Three latent class trajectories was the best solution according to our pre-defined criteria (Appendix Fig. A1). When univariable membership covariates were tested within the latent class model, the baseline AJC was the best performing covariate (Appendix Table A2). When we added covariates (tested two and three membership covariates combinations) to the baseline AJC model, none performed better than the baseline AJC model. Therefore, we presented latent class trajectories probabilities as predicted only by baseline AJC (Fig. 1). Study participants were classifiable into three latent classes: 26.5% were in class 1 where there was a high baseline AJC and slow response, 29.7% were in class 2 where there was a low baseline AJC and quick early response then sustained plateaued response, and 43.8% were in class 3 where there was a moderate level of baseline AJC, early and progressive response over time. The rates of response (slopes) between the low (class 2) and moderate (class 3) were different. The mean posterior probability of membership in class 1 and 2 were both 0.97 and in class 3 was 0.96 (Appendix Table A3). Ninety-five percent of patients in class 1, 94% in class 2 and class 3 had a posterior probability of membership of ≥0.80. Overall, 450 (n2, 94%) had a posterior probability of membership of ≥0.80. We included the latent class trajectory model results without a membership predictor in the Appendix (Fig. A1).

Fig. 1
figure 1

Early Latent Trajectories of Response in Juvenile Idiopathic Arthritis Patients Following Biologic DMARDs, Predicted by Baseline Active Joint Count. Legend: Class 1 (26.5%) was high baseline AJC with slow response. Class 2 (29.7%) was low baseline AJC with early fast response. Class 3 (43.8%) was moderate baseline AJC, with steady improvement

Figure 2 demonstrated the precent reduction in median AJC over time, in individuals by their assigned latent classes (using only n2, with highest membership probability ≥0.80). For class 1 patients, AJC reduced by 33% by week 4 but those in class 2 and 3 reduced by 50 and 41% respectively. By week 16, class 1 patients reduced their AJC by 69% from baseline levels but those in classes 2 and 3 have reduced by 83 and 82% respectively. The distribution of median AJC by latent classes (n2) over 16 weeks was presented in the Appendix (Fig. A2 and Table A4).

Fig. 2
figure 2

Percent Reduction in Median Active Joint Counts in the First 16 Weeks Following Biologic DMARDs, by latent classes (n2 = 450, probability≥0.80)

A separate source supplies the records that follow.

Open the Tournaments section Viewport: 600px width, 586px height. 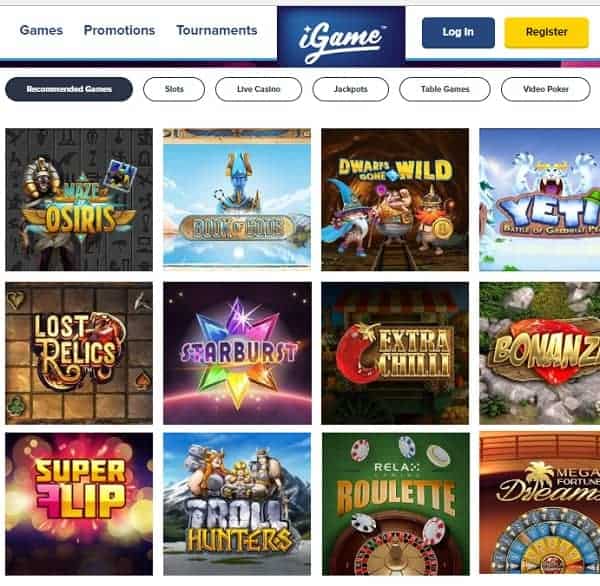pos(217,30)
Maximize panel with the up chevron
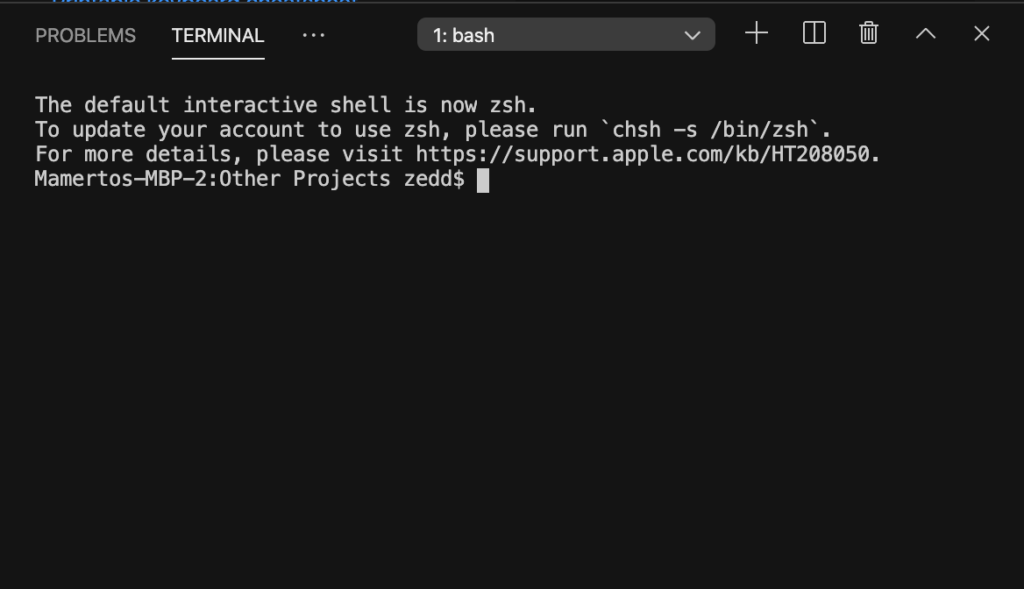The height and width of the screenshot is (589, 1024). click(925, 33)
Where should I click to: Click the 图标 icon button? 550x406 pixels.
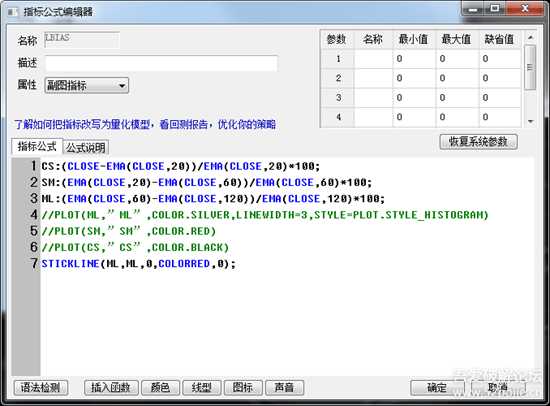click(x=243, y=388)
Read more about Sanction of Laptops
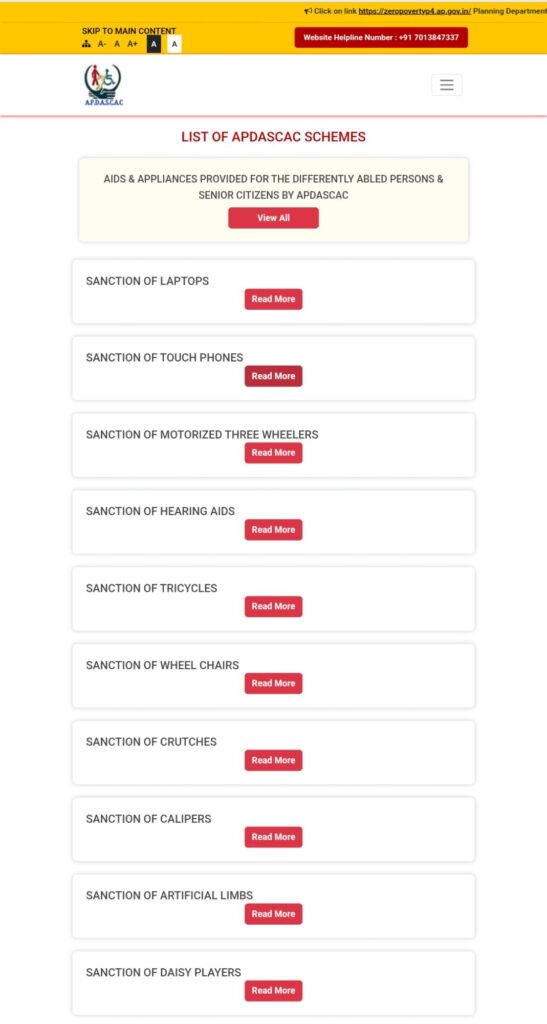547x1024 pixels. click(274, 299)
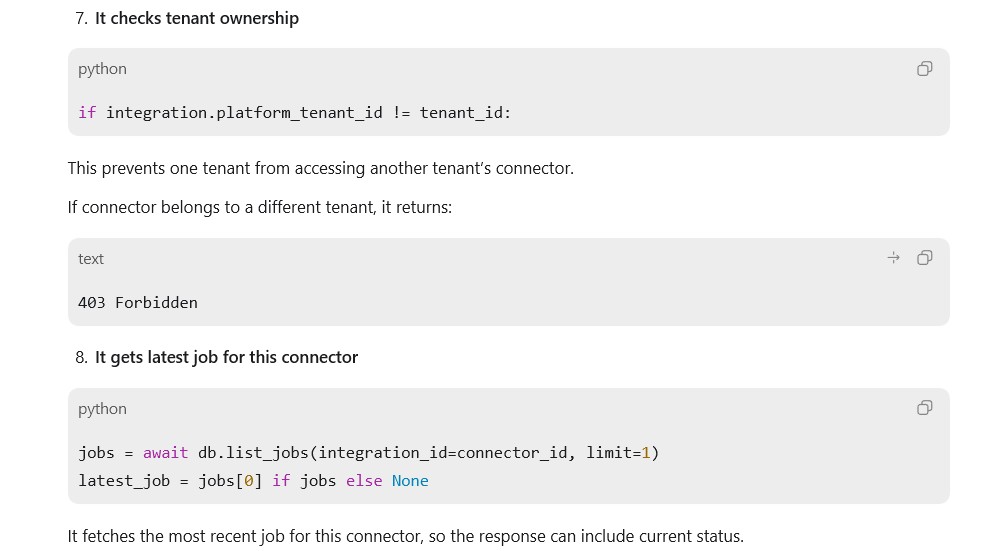Copy the tenant ownership check code block
985x551 pixels.
click(x=924, y=68)
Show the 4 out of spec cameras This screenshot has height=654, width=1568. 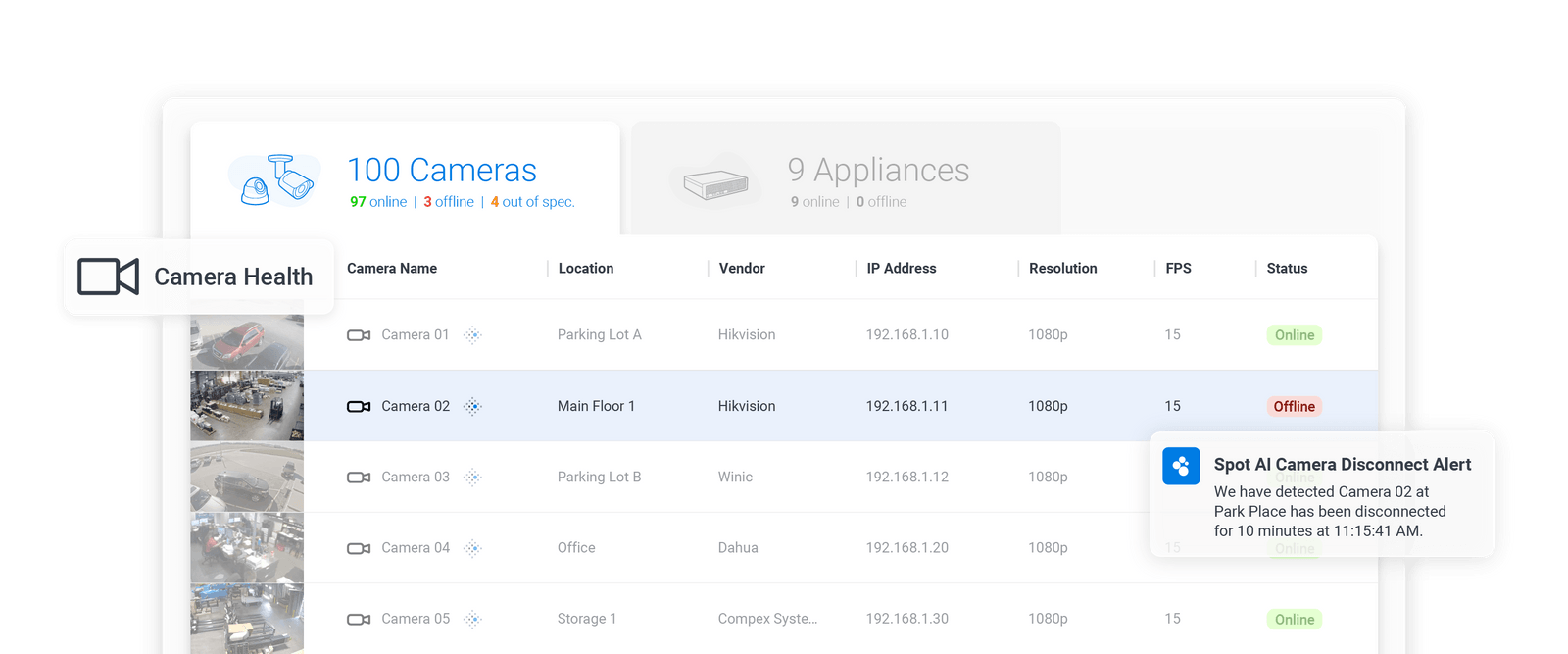pos(532,202)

Table 2 showed the distribution of baseline clinical characteristics across the latent classes. The median baseline AJC of those assigned to class 1 was higher compared to those in assigned to class 2 (40 vs 6) or even class 3 (40 vs 17). Using the lower bounds of the 25th percentile of median baseline AJC as cut-offs, we can divide and envision patients’ potential latent response trajectory classes according to their baseline AJC of > 30 (high baseline AJC class 1), < 10 (low baseline AJC class 2) and 10 ≤ baseline AJC ≤ 30 (moderate baseline AJC class 3). The proportion of those in class 1 (high baseline AJC) on baseline MTX was lower than patients following the other two latent classes, which showed more rapid and substantial early response.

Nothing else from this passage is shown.